The whole process can be thought of as a leaky pipeline (see Figure 4.6); at each stage, prospective clients will drop out until only a few are left that lead to sales. As well as clients arising from sales development, prospects and proposals may derive from direct enquiries. There will also be clients lost at each stage (called turn downs) because of, for example, the deferral or cancellation of a project, or a contract that is awarded to a competing provider of consultancy services. Figure 4.6 shows the ratios that were calculated by one consultancy salesperson.
Figure 4.6: The sales pipeline
Clearly the ratios will vary with time, product, market and salespeople. On the figures shown, on an average of the 40 prospects the salesperson started with, only one resulted in a sale. The significance of this is that if you are to be a successful hunter you have to start with a large number of organizations that you believe could be clients for your service. You have to accept a lot of 'Nos' with only a few 'Yes's'. Sales performance will be measured by the volume of business (number of clients, value of projects, etc) at each stage in the sales process; the conversion of business from one stage to the next.

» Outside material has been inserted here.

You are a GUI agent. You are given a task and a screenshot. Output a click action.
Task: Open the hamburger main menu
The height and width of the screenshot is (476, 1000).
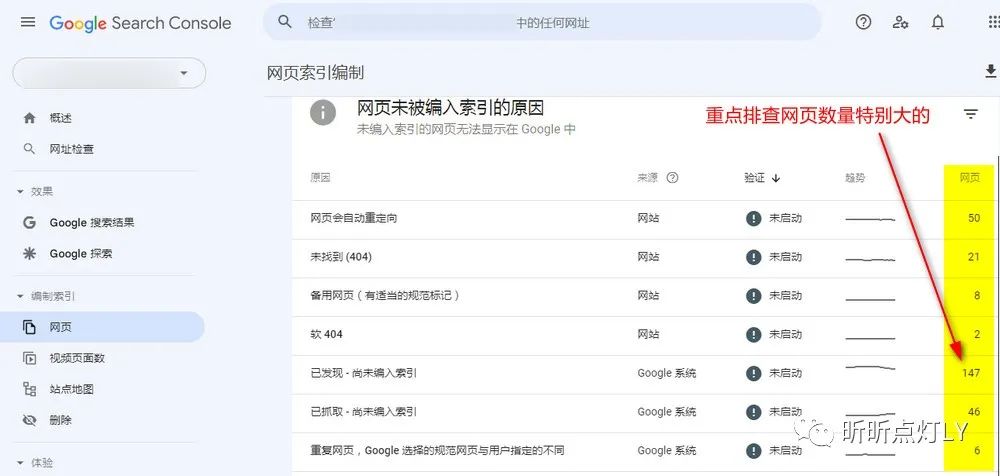pyautogui.click(x=28, y=23)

To this end, sales activity needs to be monitored, and examples of the type of information that can be recorded are shown in Figures 4.7–4.9. These show the information on forms, but it is more normal to keep the data on a computer database. These should be updated regularly. The layout of the records means that the status of the sales process to a client can be quickly assessed, and action taken to follow up where required.

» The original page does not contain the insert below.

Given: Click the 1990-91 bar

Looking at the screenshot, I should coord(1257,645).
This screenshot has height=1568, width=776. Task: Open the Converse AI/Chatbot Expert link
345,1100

Sales development is the development of a relationship with a potential client, targeted as being a likely buyer of your services. It should be the responsibility of a salesperson assigned to that target. A sales development record is shown in Figure 4.7.
Account manager | Client | Current position | Next action | By when |
---|---|---|---|---|
It takes some time to develop clients in this category into prospects, and it is easy to let this category get too small. You should therefore review on a regular basis whether the level of activity in this category is sufficient.
Prospects can arise from either potential clients already identified in the sales development process or direct enquiries. New prospective projects with clients for whom you are currently working should be included here.
Account manager | Client | Possible project | Likely revenue | Probability | Current position | Next action | By when |
---|---|---|---|---|---|---|---|
Account manager | Client | Project | Value | Probability | Current position, competition etc | Next action | By when |
---|---|---|---|---|---|---|---|
It is important to monitor the conversion rate from one stage to the next. Key ratios to monitor are: number of sales divided by number of proposals; and value of sales divided by value of proposals. Typically in management consultancy these figures might be one-third to a half - that is, only one in two or three proposals is accepted. If the ratio becomes too low, this can be a sign that either you are bidding for the wrong business, or that your proposals are insufficiently competitive. Likewise, a high conversion rate might indicate opportunities for business expansion. Reasons for proposals being turned down should be monitored through win-lose reviews with the client so that conversion performance can be improved.
Of course, the records need to be kept up to date. This means being honest about those prospects that show no sign of turning into business. It is a matter of judgement which clients should remain on the Sales development and Prospects records. You may wish to remove a prospective client from the sales records if the likelihood of any revenue deriving from the effort is low.
Finally, use these sales records as a basis for improvement. Review performance to find out what techniques are successful, and which clients are the best bets. Distinguish successful performance from unsuccessful, and so build up an understanding of what constitutes good selling practice for your consultancy firm.